I thought how out of place the electric sign was down there, but it was the most beautiful sight. I felt calm now. Straight down the hall in front of me was the way to the open air. We were almost out of here!
The priest stopped and reached behind his back to grab a chain connected to the wall. He pulled it up and attached it to the other wall. He blocked the passageway going straight. This way, the rest of the group knew to turn right to follow where he was leading us.
“Umm, excuse me, sir, turning right, but that puts us deeper into the Catacombs,” I said to the priest. “Yes, we are going into the back corner to see one of the rooms where they used to hold mass.” He said excitedly, thinking I would also be excited.
I was not.
My Beloved Exit Sign
My brain held onto where the exit was as we took each twist and turn to the ‘backroom.’ I kept careful track of just how far and how many turns we now were from getting out. When we got to this back room, we all piled in. I stayed right at the doorway. I made everyone go around me. One member of our group asked me if I could scoot in more.
I said, “No, sorry, I will die if I do.” He thought I was joking and laughed and went around me.
At this point, the priest announced we are going to have Mass down here.
“Aren’t we lucky?” members of the group said to each other.
“No,” I answered under my breath.
Mass in “The Backroom”
Once the entire group squeezed into the room, I slipped back out into the hallway. I squatted down, leaning against the wall for support. We had been down there for about 45 minutes already and had mass ahead of us. I was not listening to the priest anymore, I think my ears stopped working.
It was cold down there, but I was sweating.
My eyes were working fine – I looked down to the far end of the hall and watched as other groups walked past the opening to the passageway we were in.

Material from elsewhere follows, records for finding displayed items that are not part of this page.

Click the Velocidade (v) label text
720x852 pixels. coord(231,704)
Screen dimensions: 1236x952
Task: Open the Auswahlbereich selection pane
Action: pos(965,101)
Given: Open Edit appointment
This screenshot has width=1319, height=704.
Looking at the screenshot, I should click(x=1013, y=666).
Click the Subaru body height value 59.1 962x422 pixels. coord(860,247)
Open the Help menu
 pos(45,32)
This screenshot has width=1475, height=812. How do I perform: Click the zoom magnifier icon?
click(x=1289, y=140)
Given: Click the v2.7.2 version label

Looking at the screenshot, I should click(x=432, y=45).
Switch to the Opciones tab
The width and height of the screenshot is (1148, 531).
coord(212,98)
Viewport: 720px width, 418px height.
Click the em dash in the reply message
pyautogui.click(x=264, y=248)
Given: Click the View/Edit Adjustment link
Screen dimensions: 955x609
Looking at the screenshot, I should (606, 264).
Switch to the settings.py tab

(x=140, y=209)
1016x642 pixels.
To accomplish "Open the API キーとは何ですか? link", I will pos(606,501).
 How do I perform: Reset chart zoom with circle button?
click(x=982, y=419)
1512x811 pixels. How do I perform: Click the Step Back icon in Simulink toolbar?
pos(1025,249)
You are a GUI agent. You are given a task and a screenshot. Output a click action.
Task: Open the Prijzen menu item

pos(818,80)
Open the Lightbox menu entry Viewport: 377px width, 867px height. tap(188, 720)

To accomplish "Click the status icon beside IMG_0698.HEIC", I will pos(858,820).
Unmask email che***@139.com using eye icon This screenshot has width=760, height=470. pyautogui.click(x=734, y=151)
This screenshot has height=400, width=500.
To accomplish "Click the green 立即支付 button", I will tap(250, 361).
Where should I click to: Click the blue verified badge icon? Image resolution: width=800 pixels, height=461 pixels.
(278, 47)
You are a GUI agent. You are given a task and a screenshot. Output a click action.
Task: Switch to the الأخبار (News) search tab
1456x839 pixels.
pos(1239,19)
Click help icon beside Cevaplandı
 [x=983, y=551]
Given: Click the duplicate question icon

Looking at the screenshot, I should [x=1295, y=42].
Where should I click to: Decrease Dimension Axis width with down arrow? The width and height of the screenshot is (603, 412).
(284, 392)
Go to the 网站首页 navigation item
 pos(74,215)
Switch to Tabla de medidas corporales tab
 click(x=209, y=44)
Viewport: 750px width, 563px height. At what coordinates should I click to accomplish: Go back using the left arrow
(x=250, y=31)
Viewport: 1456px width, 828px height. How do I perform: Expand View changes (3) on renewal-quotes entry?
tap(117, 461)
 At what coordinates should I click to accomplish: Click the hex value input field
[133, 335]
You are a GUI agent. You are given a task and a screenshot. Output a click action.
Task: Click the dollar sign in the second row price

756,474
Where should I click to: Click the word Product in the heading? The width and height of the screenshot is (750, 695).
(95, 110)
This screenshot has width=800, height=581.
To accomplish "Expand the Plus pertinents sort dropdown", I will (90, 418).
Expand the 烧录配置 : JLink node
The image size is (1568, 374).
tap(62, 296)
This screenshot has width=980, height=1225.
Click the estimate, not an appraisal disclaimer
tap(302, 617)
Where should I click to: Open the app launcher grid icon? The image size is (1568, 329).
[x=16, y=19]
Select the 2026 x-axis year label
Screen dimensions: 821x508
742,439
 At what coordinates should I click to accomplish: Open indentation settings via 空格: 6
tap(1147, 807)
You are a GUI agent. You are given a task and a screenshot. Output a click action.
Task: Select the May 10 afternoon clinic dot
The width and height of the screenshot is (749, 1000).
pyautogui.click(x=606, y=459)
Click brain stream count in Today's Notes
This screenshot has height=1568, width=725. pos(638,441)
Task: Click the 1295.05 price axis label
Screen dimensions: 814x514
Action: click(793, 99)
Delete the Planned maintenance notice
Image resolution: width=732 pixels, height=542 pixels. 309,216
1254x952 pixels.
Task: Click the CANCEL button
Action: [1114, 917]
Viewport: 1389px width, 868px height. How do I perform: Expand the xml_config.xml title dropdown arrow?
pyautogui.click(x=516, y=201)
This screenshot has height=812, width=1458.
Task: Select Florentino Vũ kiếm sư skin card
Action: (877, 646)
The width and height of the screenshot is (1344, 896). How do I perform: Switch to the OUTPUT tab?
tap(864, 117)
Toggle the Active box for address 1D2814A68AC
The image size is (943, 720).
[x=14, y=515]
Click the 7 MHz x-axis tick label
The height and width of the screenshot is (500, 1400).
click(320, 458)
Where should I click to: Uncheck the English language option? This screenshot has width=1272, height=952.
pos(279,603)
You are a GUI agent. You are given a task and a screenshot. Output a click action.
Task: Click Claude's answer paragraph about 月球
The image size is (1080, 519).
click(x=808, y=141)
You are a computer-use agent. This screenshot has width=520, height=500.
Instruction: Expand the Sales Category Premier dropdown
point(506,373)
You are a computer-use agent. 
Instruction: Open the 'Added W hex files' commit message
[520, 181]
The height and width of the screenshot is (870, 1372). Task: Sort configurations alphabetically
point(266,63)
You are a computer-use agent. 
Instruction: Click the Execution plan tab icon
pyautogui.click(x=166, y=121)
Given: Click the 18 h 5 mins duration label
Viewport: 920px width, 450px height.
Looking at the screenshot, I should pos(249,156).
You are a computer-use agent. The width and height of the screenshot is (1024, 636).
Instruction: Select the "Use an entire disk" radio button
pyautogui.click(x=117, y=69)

It was a long narrow hall, and the people looked very small as they appeared for a quick moment, like a flash.
I wondered how many groups were down here with us. More people to be blocking my way out.
My heart was pounding, and my stomach hurt now.
How long is this Mass anyway – this isn’t Easter!
Why in the world did I think this would be a good idea? Why would I put myself through this?
Spoiler: I Did Not Die Down There
Mass ended, and the group cleared the way for the priest to get back out by me and lead us to my exit sign. I learned the only way out is through – for real.
Once out, I was instantly glad I went down.
But I will never do it again – or will I?
Knowing What to Expect
Since I survived and know what to expect, I am more likely to do it again? Interesting how the mind works and how fears will control us – if we let them.
I would have missed something amazing that I might not ever have the chance to experience again if I let the fear win.
I know my fears, and I know the things that can hold me back. I have learned not to let those fears win because they lead to regret.
I think regret is more challenging to live with than fear.
Fear we can conquer; regret can have a great hold on us if we allow it.
More Out of Life
When we get to a place where we realize we want more out of life, we are fortunate we can make changes. We have the gift of choice, the gift of freedom, and the gift of freewill. All of these together enable us to control our destiny, control our own lives.
Don’t give that control to another person or to fear. We miss out on a lot that way. Life is a great adventure full of ups and downs, but ultimately it is supposed to be fun, and we are supposed to be the ones in control.